Exercise goal
Copy out the rows from the line containing "Where should I" through the end of the rows, keeping the requests and increasing every coordinate in the answers by 146. Leave the pictures out of your answer.

Rows from a dataset:
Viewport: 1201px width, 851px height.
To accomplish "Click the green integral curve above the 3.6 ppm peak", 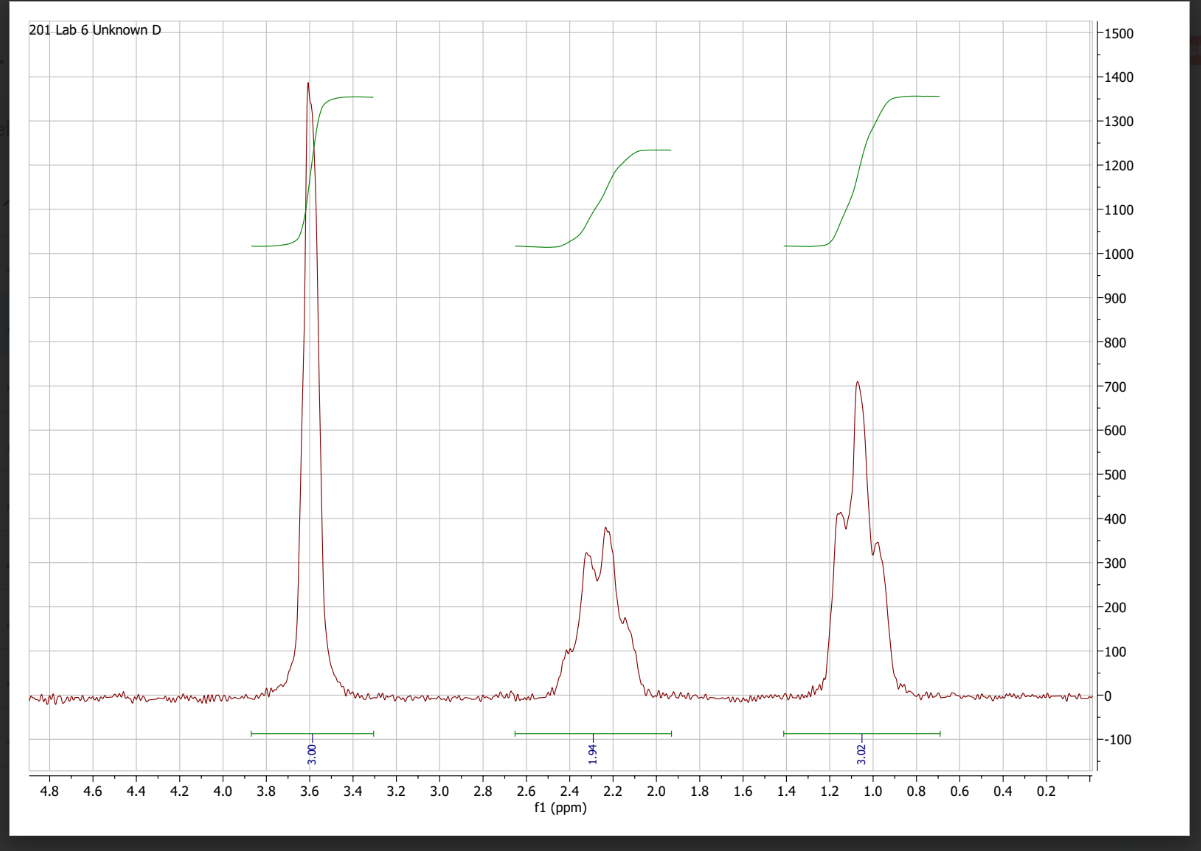I will point(350,98).
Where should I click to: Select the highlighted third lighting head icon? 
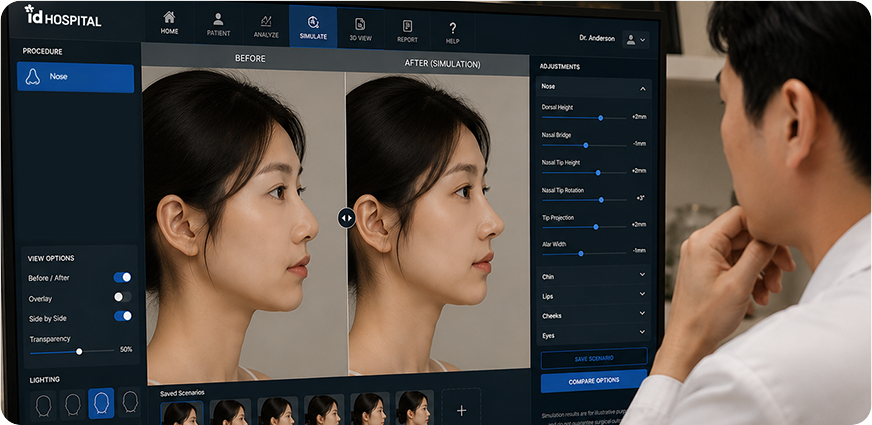[x=101, y=403]
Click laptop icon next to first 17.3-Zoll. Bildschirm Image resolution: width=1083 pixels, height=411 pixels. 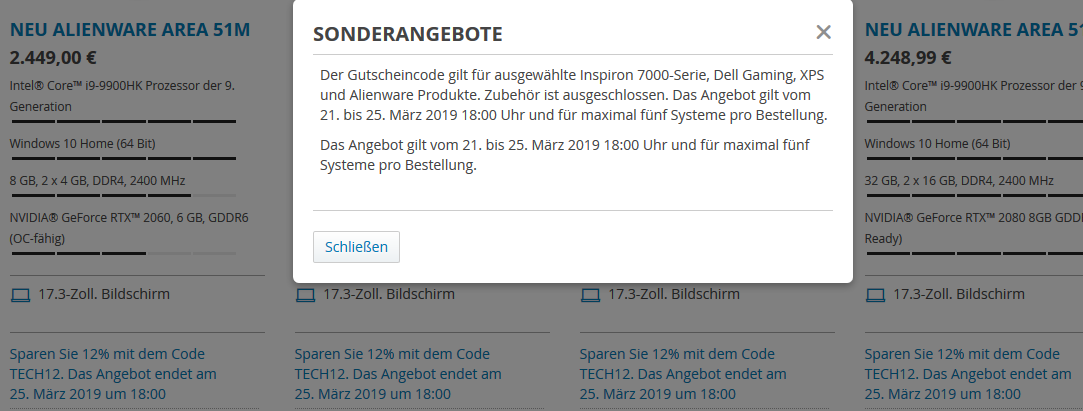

Worked answer
Where should I click to: Select the highlighted third lighting head icon? 
[x=247, y=549]
Click laptop icon next to first 17.3-Zoll. Bildschirm Image resolution: width=1083 pixels, height=411 pixels. 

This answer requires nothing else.